Sosiolog Universitas Islam Negeri (UIN) Syarif Hidayatullah Jakarta, Tantan Hermansah, mengatakan ada kesenjangan antara apa yang terlihat di media sosial dengan kondisi ekonomi sebenarnya.
"Kita bahas yang online, yang pertama masyarakat hari ini sedang mengalami fase dimana idealita sosial yang dia lihat pada realitas berbasis gawai entah itu handphone, laptop atau tablet tidak berbanding lurus dengan pendapatan yang dia bisa raih setiap hari, minggu bahkan bulan," kata Tantan, dikutip dari NU Online, Kamis (14/11/2024).
Ia menjelaskan, bahwa banyak orang merasa tertekan untuk mengikuti gaya hidup mewah yang terlihat di media sosial. Padahal, realitasnya tidak selalu sesuai dengan apa yang ditampilkan. Meskipun sering kali itu hanyalah ilusi atau hasil editan, dampaknya cukup besar.
"Keinginan untuk tampil kaya dan sukses di media sosial membuat banyak orang terjebak dalam lingkaran setan. Mereka mencari jalan pintas untuk mendapatkan uang dengan cepat, salah satunya adalah dengan bermain judi online," jelasnya Tantan.
Lebih lanjut, Tantan menambahkan bahwa algoritma media sosial juga berperan penting dalam mendorong seseorang untuk terlibat dalam judi online. Iklan judi online yang muncul secara berulang kali akan membuat pengguna semakin penasaran dan tergoda untuk mencobanya.

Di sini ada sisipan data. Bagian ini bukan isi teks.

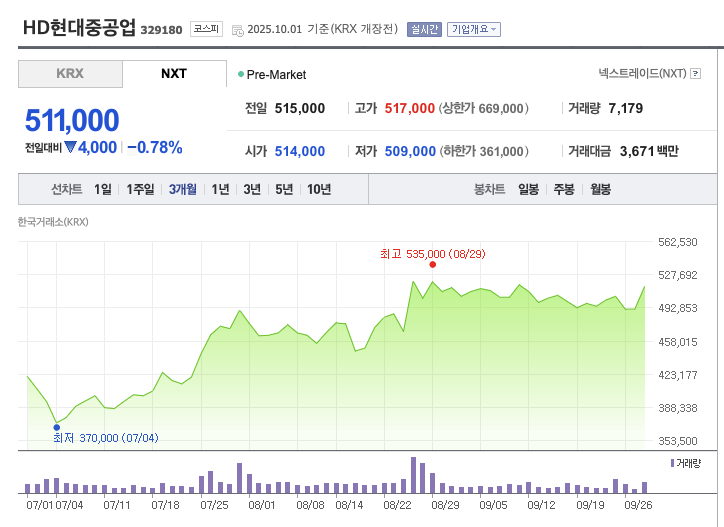Select the 10년 chart period

(x=319, y=189)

"Padahal, kenyataannya banyak orang yang justru kehilangan segalanya karena judi online. Mereka tidak hanya kehilangan uang, tetapi juga pekerjaan, keluarga, dan masa depan," tegas Tantan.
Lebih lanjut Tantan mengatakan bahwa meski perlahan, pengguna mulai tertarik untuk mencoba peruntungan dengan judi online, berpikir bahwa ini adalah jalan untuk mencapai gaya hidup yang mereka inginkan.
"Tadinya cuma di klik saja kemudian dilihat tiga sampai 10 detik lama-lama akhirnya dia tahu informasinya ternyata dengan judi online dia bisa punya harapan kembali ke memori dimana dia tergoda untuk melakukan sama yang dilakukan oleh orang lain supaya bisa tampil sukses minimal di sosial media, maka mereka mulai masuk ke perjudolan itu," kata Pengajar Sosiologi Perkotaan itu.
Pernyataan Tantan ini juga didukung oleh data yang disajikan oleh Menteri Komunikasi dan Digital (Menkomdigi), Meutya Hafid, mengungkapkan bahwa sekitar 80 ribu anak di bawah usia 10 tahun terpapar perjudian online (judol). Paparan ini terjadi melalui permainan yang mereka temui saat mengakses ponsel pintar (HP) atau gawai lainnya.(*)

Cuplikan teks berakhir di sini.